吴月兰回到大房那里,见大太太正坐在主屋里,满脸的恨色,咬牙切齿地说道:“这贱货,竟敢毁坏我的名声。”
刘秀正在一旁安慰着,说道:“母亲,您先别生气了,气坏了身子可不好啊。”
大太太拍了拍桌子,大声道:“我能不气了,说我善妒,眼里容不下自己的侄女,现在我是满城妇人的笑柄了。”

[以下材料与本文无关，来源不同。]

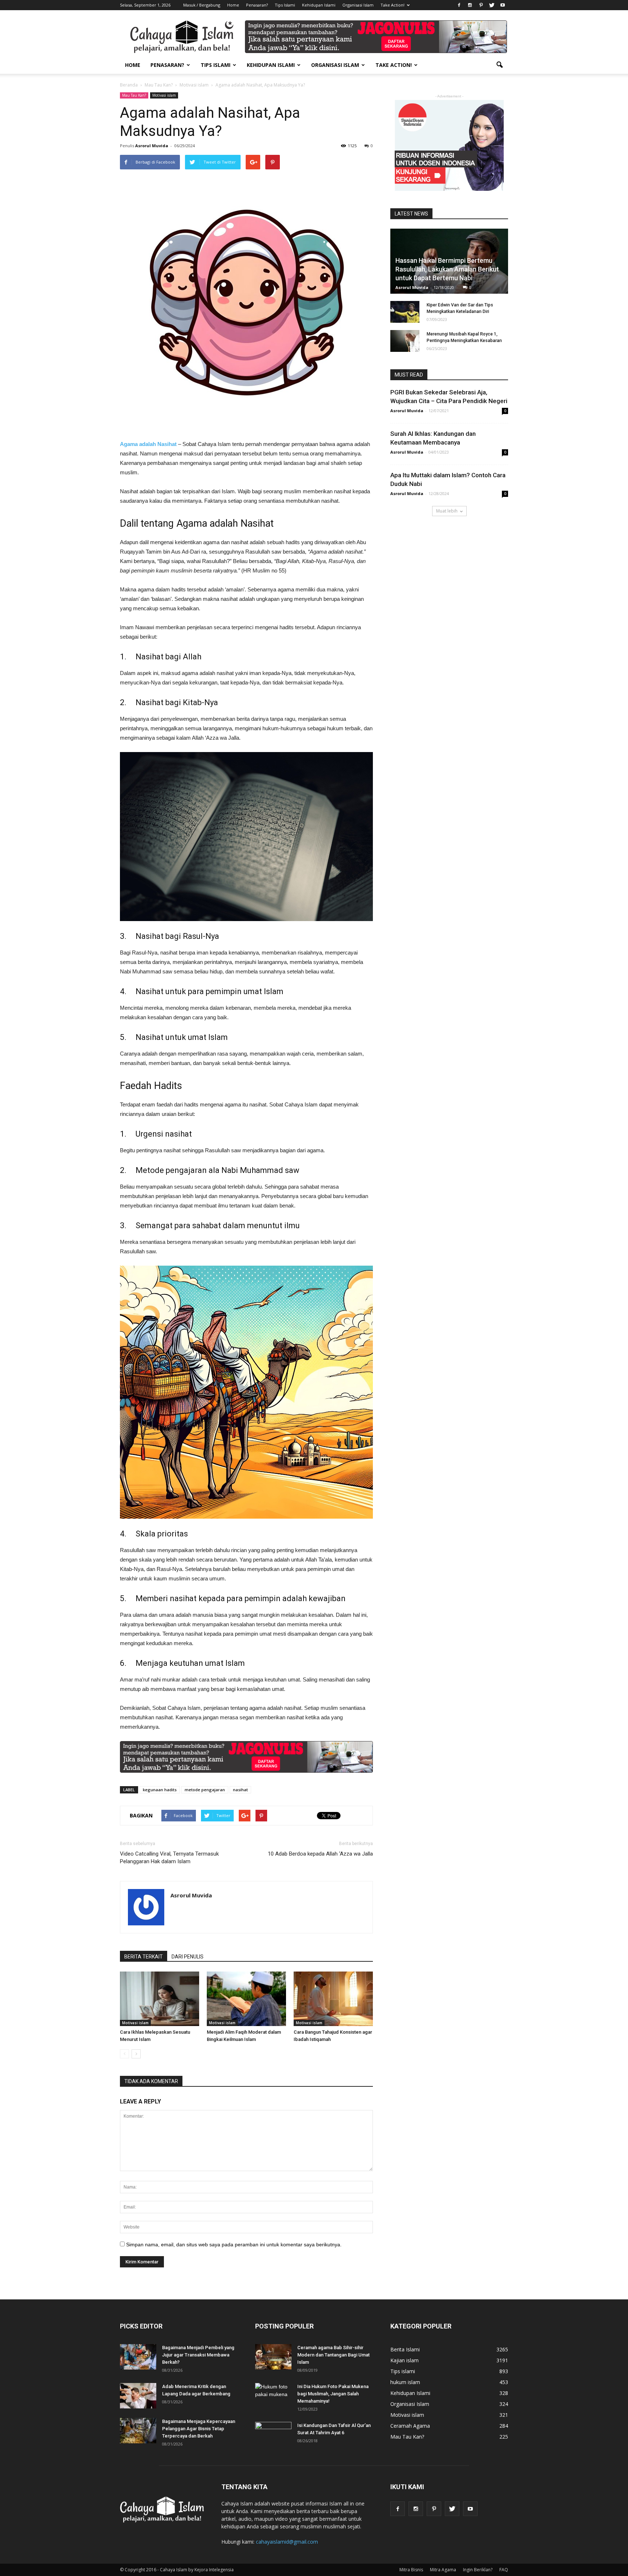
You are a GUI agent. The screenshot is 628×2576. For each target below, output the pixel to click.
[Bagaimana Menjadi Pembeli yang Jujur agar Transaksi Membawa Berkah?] (138, 2357)
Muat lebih (447, 511)
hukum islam (405, 2382)
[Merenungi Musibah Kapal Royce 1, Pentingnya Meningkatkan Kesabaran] (404, 341)
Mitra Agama (443, 2570)
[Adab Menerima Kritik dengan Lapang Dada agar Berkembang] (138, 2395)
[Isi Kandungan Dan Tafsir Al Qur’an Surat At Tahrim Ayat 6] (273, 2431)
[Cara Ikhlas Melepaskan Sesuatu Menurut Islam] (159, 1999)
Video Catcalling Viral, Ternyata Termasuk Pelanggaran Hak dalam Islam (169, 1857)
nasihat (240, 1789)
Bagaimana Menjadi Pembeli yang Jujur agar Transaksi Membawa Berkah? (198, 2355)
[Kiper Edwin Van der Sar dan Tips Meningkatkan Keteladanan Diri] (404, 312)
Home (233, 5)
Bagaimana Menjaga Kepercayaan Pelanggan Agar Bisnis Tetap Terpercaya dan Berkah (198, 2429)
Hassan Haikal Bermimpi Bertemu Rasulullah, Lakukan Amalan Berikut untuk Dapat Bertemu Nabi (447, 269)
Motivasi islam (164, 95)
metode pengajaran (205, 1789)
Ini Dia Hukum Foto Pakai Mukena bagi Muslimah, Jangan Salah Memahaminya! (333, 2394)
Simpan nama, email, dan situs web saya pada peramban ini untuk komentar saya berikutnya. (234, 2244)
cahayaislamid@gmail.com (287, 2541)
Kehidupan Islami (318, 5)
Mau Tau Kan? (134, 95)
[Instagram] (469, 5)
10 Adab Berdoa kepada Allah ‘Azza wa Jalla (320, 1853)
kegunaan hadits (160, 1789)
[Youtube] (502, 5)
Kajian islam (404, 2360)
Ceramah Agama (410, 2425)
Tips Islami (285, 5)
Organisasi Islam (358, 5)
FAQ (503, 2570)
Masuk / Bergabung (201, 5)
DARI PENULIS (188, 1957)
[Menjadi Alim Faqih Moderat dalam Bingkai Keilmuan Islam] (246, 1999)
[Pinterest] (480, 5)
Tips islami (402, 2371)
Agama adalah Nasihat (148, 444)
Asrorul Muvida (151, 145)
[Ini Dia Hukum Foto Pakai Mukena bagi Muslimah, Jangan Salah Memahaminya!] (273, 2395)
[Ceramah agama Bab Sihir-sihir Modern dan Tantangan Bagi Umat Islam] (273, 2357)
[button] (499, 65)
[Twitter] (491, 5)
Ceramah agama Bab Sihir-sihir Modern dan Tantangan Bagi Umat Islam (333, 2355)
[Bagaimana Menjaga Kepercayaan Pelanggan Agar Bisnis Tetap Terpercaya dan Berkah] (138, 2430)
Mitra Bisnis (411, 2570)
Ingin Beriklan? (477, 2570)
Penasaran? (257, 5)
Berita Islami (405, 2349)
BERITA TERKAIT (143, 1957)
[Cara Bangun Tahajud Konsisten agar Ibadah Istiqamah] (333, 1999)
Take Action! (392, 5)
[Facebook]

大太太说完,抬头见吴月兰走了进来,冷哼了一声,又将头撇先别处了。
吴月兰欠身道:“月兰给母亲请安。”
刘秀嘲讽道:“怎么,刚才那个贱货那里出来啊。果真是苍蝇不叮没缝的蛋,你们两个在东城那边就狼狈为奸了吧。”
吴月兰不吭不卑地回道:“小姑,我和媛小姑虽然在东城是旧识,却不像小姑你说的那么不堪。”
刘秀哈哈大笑起来,继而面色含着怒色,道:“是吗,你以为我哥哥怎么会看上身份卑贱的你吗,你还不是跟那贱人一样,使了下三滥的法子,你****了我哥哥,而那个贱人****了我的未来相公。”
吴月兰心下一惊,虽然当初让刘平那么快娶她的手段有些不光彩,但是绝非刘秀所说的那么不堪,便冷冷地回道,“请小姑注意言辞,母亲,小姑是待字闺中的女子,如此言辞,恐怕对她名声有影响。”
大太太不屑地说道:“反了,难道我的女儿,我还不知道该怎么管教吗,要你找个贱蹄子来相教,真不知道当初平儿是如何看上你的。”
吴月兰心道,看来这对母女是没得救了,也懒得跟她们浪费口舌了,而且这几日,她也参透了自己的内心,当初刘媛问她,是看中了刘平的身份才嫁了他吗?当时,她真的不知道自己的内心,现在静下心来想想,起先的确是被刘平给吸引了,当初刘平在她大伯家暂住,以便商谈生意上的事情,而那时她正在那边小住,几次接触下来,刘平的稳重和体贴让她春心荡漾了许久。
而其父母知道此事后,更是鼓动吴月兰去接近刘平,主要是因为刘平出生于书香门第,而吴月兰确实成功了,在刘家的这段日子里,她发现自己的急躁的性子渐渐平和了许多,起先那些不情愿的忍耐也变得极其容易了,原来这一切都是因为刘平的缘故,因为眼中只有他,那其他人的态度都变的没那么重要了,当然,也不能一味地任由她们欺负了去的,只是那种生气的感觉再也不复先前那么强烈了。
就在吴月兰神游的这个当儿,刘秀扶着大太太往里屋走去,冷冷地抛下一句话,“你别得意了,母亲和祖母早晚会让哥哥休了你。”
闻言,吴月兰反击道:“小姑以为相公是那么听命的人吗,原先你们不是都希望相公能受朝廷俸禄的吗,可是相公喜爱从商,你们不是也奈何不了他吗,我坚信只是是对的,相公绝对不会反悔。”
被吴月兰抢白,刘秀张了张嘴,说不出话来,倒是大太太脚步一顿,冷笑道:“秀儿,跟她浪费什么唇舌,这不孝有三,无后为大,你哥哥是性子倔强了一点,但是这添后的大事儿,我不信你哥哥会拒绝了。”
大太太虽然是对着刘秀说的,但字字都落在了吴月兰的心坎里,自己的肚子没有动静,这事儿,她也有些着急,可是成亲还没多久了,以后总会有的,难道大太太又想故技重施了。